Though he had long suffered from a hernia, Aparicio marked his 98th birthday on the road, apparently in good health. On the following 20 February, he developed what was to be his final illness, as the hernia became entangled. He began to feel pain and nausea, and, upon arrival at the friary, was immediately sent to the infirmary. It was the first time he had slept in a bed in 25 years. As his condition worsened, he became unable to swallow. His only regret was that, due to this, he was unable to receive Holy Communion. As he lay dying, he was consoled by the friars' fulfilling his request that they bring the Blessed Sacrament to his cell.

On the evening of 25 February, Aparicio asked to be laid on the ground to meet his death, in imitation of St. Francis. He soon died in the arms of a fellow Galician, Friar Juan de San Buenaventura, with his last word being "Jesus". When his body lay in state, the crowds that gathered were large, and the miracles wrought were so numerous, that he could not be buried for several days. His habit had to be replaced repeatedly, as mourners would snip a piece of it off to keep as the relic of a saint.

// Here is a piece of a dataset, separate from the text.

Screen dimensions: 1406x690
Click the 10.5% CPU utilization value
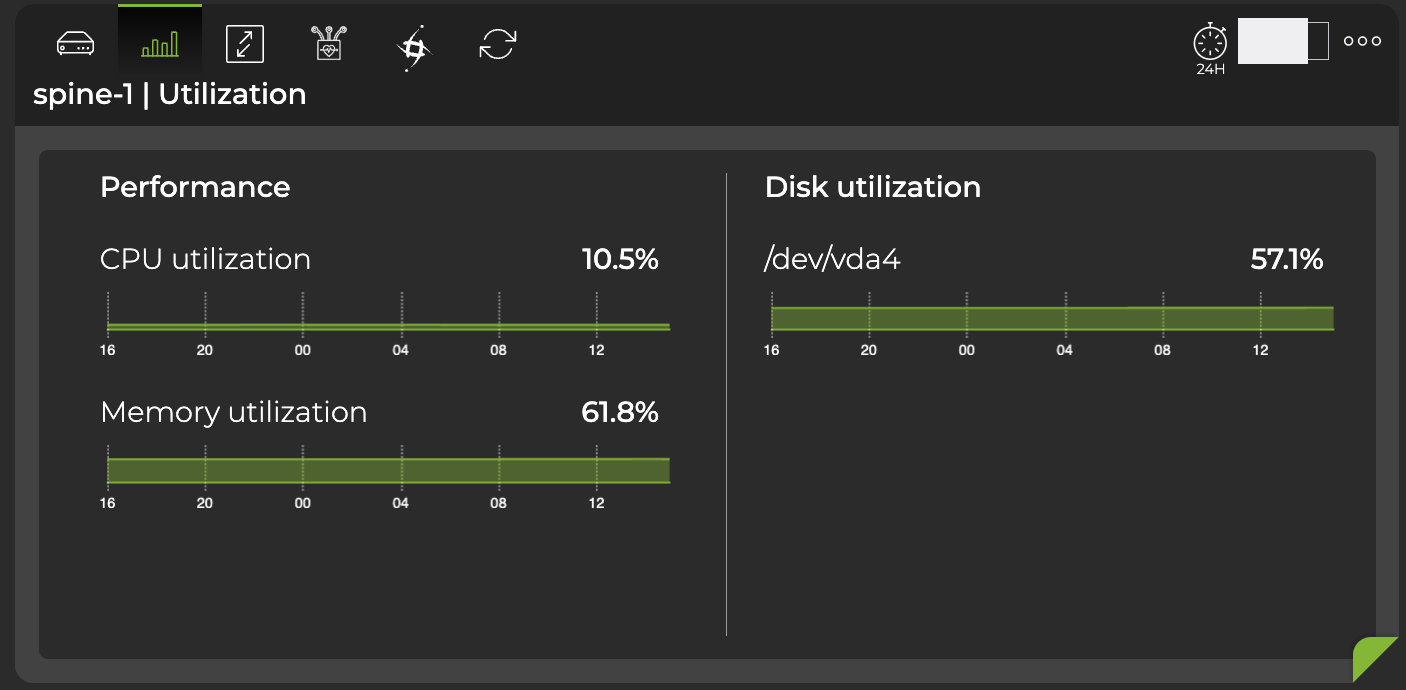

When authorities exhumed Aparicio's body six months later, they found that it had not decomposed. Two years later when they exhumed his body again, it still remained incorrupt. After an investigation by the Roman Catholic Archdiocese of Mexico City, in which nearly 1,000 miracles at his intercession were reported, Pope Pius VI beatified him in 1789 and today his incorrupt body can be seen at the Church of San Francisco in Puebla.

Blessed Sebastian of Aparicio is the Patron Saint of travelers.